## What the task asks
Carry on the forum thread below about reading SQLite databases from inside ZIP files, starting right after its last sentence.

BEGIN Quoted passage

Beefy Boxes and Bandwidth Generously Provided by pair Networks
Perl: the Markov chain saw
 
PerlMonks  

Accessing SQLite databases within ZIP files

by AppleFritter (Vicar)
on Oct 01, 2017 at 11:22 UTC ( [id://1200461]=perlquestion: print w/replies, xml ) Need Help??

AppleFritter has asked for the wisdom of the Perl Monks concerning the following question:

Dearest life forms lurking in the Monastery!

I'm trying to process resource files produced by a third-party application. These resource files are actually ZIP files containing, among other things:

  1. an SQLite database;
  2. a bunch of binary blobs (stored as file entries in the ZIP archive, rather than as BLOBs in the SQLite DB); and
  3. a JSON file mapping resource identifiers used in the DB to the binaries' filenames.

I'd like to access all this data. I'd also like to do this in the easiest, DWIMiest, most natural manner possible.

The most straightforward way is of course to extract the ZIP file, and then use DBI, JSON::XS and whatever modules are appropriate to handle the binaries (images, sounds, videos etc). But I'd like to avoid this, if possible; I want to be able to point my script at the ZIP file without having to worry about disk space, clean-up, and all that.

There's a variety of modules on CPAN for transparently handling ZIP archives (in fact, IO::Uncompress::Unzip is in core). What I have not found is a way of accessing a database without extracting it to disk first. More precisely, what I'd like to do is either:

  • have DBD::SQLite read the DB directly from the ZIP file, using some kind of transparent intermediary layer; or
  • extract the DB into memory (i.e. a Perl scalar), and then have DBD::SQLite read that.

I only need to read the DB, BTW, not modify it, so any complications to do with putting modifications back into the ZIP can safely be ignored.

So, my question is: is this possible, using only existing CPAN modules? A cursory search didn't reveal anything useful.

  • Comment on Accessing SQLite databases within ZIP files

Replies are listed 'Best First'.
Re: Accessing SQLite databases within ZIP files
by haukex (Archbishop) on Oct 01, 2017 at 15:10 UTC
    have DBD::SQLite read the DB directly from the ZIP file, using some kind of transparent intermediary layer

    IO::Uncompress::Unzip does support a filehandle interface, but since SQLite is implemented in C, I doubt it will be able to make use of that. Since I assume that SQLite will be doing a lot of random access on the file, I doubt that any "transparent" layer would be particularly performant (unless it happens to decide to cache the entire file in memory). So I assume that it would instead be easier and probably better to just extract the database from the archive - whether to a file or to memory would be the next point.

    extract the DB into memory (i.e. a Perl scalar), and then have DBD::SQLite read that

    Unfortunately I don't see an API method available in DBD::SQLite to do that, although I may have missed something. See also Putting an SQLite DB file into memory, although that is about reading a file on disk into an in-memory database, not using existing memory - the SQLite API would need to support a way to pass a pointer to that memory to it. However, I also don't see any mention of that in the SQLite docs on that topic. Again, I may be missing something (it is Sunday after all ;-) ), but I think you'll have to extract the file to disk.

END Quoted passage
BEGIN Supplied material

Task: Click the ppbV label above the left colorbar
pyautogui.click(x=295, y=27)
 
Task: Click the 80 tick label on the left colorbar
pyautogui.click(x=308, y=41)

END Supplied material

## Result of the exercise
    worry about disk space, clean-up, and all that

    If those are your main concerns, I think you will find File::Temp's my $tmpdir = tempdir(CLEANUP=>1); very useful, I use it a lot and have hardly ever had problems with it not cleaning up after itself (Perl usually has to crash hard for that). Personally, I would extract the SQLite database to disk, and probably only extract the binary blobs on demand, or perhaps, if the tools you are using to process them can make use of it, transparently using IO::Uncompress::Unzip. The JSON file you could obviously extract into memory and decode via e.g. JSON::MaybeXS.

      but I think you'll have to extract the file to disk.

      Looks like I will, going by the answers so far. Oh well, I suppose there's worse! Thanks for the pointer re: File::Temp and tempdir's's CLEANUP flag, that sounds mighty useful.

      (FWIW, performance wouldn't have mattered much. Famous last words, I know, but I really just need to run one SELECT query against this DB in order to extract the information I need.)

        tempdir's CLEANUP flag

        Since elsewhere in this thread you wrote this needs to work on Windows, let me quote "DBD::SQLite And File::Temp" from the DBD::SQLite documentation:

        CLEANUP may not work unless a database is disconnected

        When you set CLEANUP option to true when you create a temporary directory with tempdir() or newdir(), you may have to disconnect databases explicitly before the temporary directory is gone (notably under MS Windows).

Re: Accessing SQLite databases within ZIP files
by roboticus (Chancellor) on Oct 01, 2017 at 14:57 UTC

    AppleFritter:

    Not a CPAN solution, but perhaps you can use fuse-zip to mount the ZIP file as a filesytem?

    ...roboticus

    When your only tool is a hammer, all problems look like your thumb.

      That's an excellent idea! I'd do this if I were on Linux, rather than a rather less Unix-y OS that shall remain nameless... back to the drawing board for now, but I'll keep in mind for the future, I think this really would be the most elegant solution.
Re: Accessing SQLite databases within ZIP files
by wjw (Priest) on Oct 01, 2017 at 15:24 UTC

    If I understand this, you want to extract only the SQLite file from a zip file which may contain any number of other file types, operate on the SQLite DB, and then discard the SQLite DB you operated on (but not from the zip file). One question I would ask is whether or not the SQLite files conform to some sort of naming convention such as a common file name extension. If so, then using something as simple as Archive::Zip to extract the SQLite DB, as it has a simple interface to grab hold of the names of the members and even some searching using membersMatching( { regex => $regex } ).

    I think that if disk space is an issue, then memory would be and issue also. Are the SQLite files that big? Being that you only have to extract the SQLite DB file and have complete control over where it goes, it should be pretty easy to identify, extract, operate on and then delete that single file. (But maybe I am missing the point?)

    ...the majority is always wrong, and always the last to know about it...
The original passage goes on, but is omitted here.